*What the task requires:* Of all the lines below, output only those starting at the one with "1024x584 pixels." and ending at the one with "Task: Click sort arrows beside column 1", both ends included, exactly as written.

*Information given:*
━━━━━━━━━━

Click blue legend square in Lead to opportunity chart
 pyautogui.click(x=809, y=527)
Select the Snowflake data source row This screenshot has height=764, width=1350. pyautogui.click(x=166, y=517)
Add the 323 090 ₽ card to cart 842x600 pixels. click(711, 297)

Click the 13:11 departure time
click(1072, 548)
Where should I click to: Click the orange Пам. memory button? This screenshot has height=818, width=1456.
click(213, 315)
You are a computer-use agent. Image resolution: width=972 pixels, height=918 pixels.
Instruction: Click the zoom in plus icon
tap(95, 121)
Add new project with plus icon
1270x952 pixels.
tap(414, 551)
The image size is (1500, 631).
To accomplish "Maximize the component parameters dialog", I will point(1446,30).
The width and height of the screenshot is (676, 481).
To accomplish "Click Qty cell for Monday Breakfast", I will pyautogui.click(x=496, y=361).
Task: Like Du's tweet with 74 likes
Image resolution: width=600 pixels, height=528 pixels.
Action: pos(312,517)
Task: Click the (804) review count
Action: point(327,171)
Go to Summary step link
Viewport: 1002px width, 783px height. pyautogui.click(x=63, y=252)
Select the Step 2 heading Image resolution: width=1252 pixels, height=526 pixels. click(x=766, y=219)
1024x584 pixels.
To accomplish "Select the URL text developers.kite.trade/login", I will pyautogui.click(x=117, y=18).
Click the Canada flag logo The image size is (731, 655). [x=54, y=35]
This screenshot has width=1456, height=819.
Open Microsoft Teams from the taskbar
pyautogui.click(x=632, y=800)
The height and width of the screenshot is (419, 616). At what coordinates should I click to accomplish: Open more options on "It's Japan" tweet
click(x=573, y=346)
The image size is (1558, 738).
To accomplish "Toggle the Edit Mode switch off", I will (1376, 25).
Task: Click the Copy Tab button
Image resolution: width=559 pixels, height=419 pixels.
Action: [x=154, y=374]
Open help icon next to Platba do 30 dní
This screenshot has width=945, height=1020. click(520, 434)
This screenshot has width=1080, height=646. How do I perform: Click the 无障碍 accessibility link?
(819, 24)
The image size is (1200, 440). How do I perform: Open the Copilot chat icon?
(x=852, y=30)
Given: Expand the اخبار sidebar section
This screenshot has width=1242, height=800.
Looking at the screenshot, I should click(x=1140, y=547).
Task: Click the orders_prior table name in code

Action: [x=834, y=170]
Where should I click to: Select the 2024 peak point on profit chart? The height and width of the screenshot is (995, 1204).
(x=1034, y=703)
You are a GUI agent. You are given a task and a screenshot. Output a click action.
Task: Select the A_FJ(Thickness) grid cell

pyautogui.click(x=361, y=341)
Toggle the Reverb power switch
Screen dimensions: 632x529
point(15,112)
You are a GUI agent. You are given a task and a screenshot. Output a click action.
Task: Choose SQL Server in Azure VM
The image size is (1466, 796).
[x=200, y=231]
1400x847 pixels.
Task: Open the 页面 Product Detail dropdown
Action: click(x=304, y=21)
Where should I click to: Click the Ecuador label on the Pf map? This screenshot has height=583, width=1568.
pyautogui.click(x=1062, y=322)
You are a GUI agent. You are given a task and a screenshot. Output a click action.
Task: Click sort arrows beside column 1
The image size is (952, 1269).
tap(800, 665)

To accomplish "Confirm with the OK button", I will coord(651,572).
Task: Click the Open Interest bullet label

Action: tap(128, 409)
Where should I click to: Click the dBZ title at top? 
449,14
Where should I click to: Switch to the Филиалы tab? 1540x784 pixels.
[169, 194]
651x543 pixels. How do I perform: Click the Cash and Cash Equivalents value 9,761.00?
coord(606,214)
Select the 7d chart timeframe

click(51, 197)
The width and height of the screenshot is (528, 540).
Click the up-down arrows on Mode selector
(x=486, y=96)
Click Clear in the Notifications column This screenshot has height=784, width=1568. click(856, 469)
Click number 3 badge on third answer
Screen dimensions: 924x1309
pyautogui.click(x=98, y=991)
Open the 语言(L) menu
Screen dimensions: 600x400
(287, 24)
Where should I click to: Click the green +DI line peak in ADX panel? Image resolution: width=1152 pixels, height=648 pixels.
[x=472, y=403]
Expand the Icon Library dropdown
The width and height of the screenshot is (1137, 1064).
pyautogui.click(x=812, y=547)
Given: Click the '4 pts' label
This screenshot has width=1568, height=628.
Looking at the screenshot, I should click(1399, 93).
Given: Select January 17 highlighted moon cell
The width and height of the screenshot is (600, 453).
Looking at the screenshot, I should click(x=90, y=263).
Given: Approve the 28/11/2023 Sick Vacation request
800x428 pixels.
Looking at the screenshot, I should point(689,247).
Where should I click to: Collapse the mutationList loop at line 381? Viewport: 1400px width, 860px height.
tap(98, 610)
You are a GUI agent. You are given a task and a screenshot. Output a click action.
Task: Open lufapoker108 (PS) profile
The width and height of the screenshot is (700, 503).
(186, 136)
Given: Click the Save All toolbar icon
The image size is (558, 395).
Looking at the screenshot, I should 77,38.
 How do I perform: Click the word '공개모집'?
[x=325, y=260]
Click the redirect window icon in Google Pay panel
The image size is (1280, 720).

━━━━━━━━━━

*Result of the task:*
1024x584 pixels.
To accomplish "Select the URL text developers.kite.trade/login", I will pyautogui.click(x=117, y=18).
Click the Canada flag logo The image size is (731, 655). [x=54, y=35]
This screenshot has width=1456, height=819.
Open Microsoft Teams from the taskbar
pyautogui.click(x=632, y=800)
The height and width of the screenshot is (419, 616). At what coordinates should I click to accomplish: Open more options on "It's Japan" tweet
click(x=573, y=346)
The image size is (1558, 738).
To accomplish "Toggle the Edit Mode switch off", I will (1376, 25).
Task: Click the Copy Tab button
Image resolution: width=559 pixels, height=419 pixels.
Action: [x=154, y=374]
Open help icon next to Platba do 30 dní
This screenshot has width=945, height=1020. click(520, 434)
This screenshot has width=1080, height=646. How do I perform: Click the 无障碍 accessibility link?
(819, 24)
The image size is (1200, 440). How do I perform: Open the Copilot chat icon?
(x=852, y=30)
Given: Expand the اخبار sidebar section
This screenshot has width=1242, height=800.
Looking at the screenshot, I should click(x=1140, y=547).
Task: Click the orders_prior table name in code

Action: [x=834, y=170]
Where should I click to: Select the 2024 peak point on profit chart? The height and width of the screenshot is (995, 1204).
(x=1034, y=703)
You are a GUI agent. You are given a task and a screenshot. Output a click action.
Task: Select the A_FJ(Thickness) grid cell

pyautogui.click(x=361, y=341)
Toggle the Reverb power switch
Screen dimensions: 632x529
point(15,112)
You are a GUI agent. You are given a task and a screenshot. Output a click action.
Task: Choose SQL Server in Azure VM
The image size is (1466, 796).
[x=200, y=231]
1400x847 pixels.
Task: Open the 页面 Product Detail dropdown
Action: click(x=304, y=21)
Where should I click to: Click the Ecuador label on the Pf map? This screenshot has height=583, width=1568.
pyautogui.click(x=1062, y=322)
You are a GUI agent. You are given a task and a screenshot. Output a click action.
Task: Click sort arrows beside column 1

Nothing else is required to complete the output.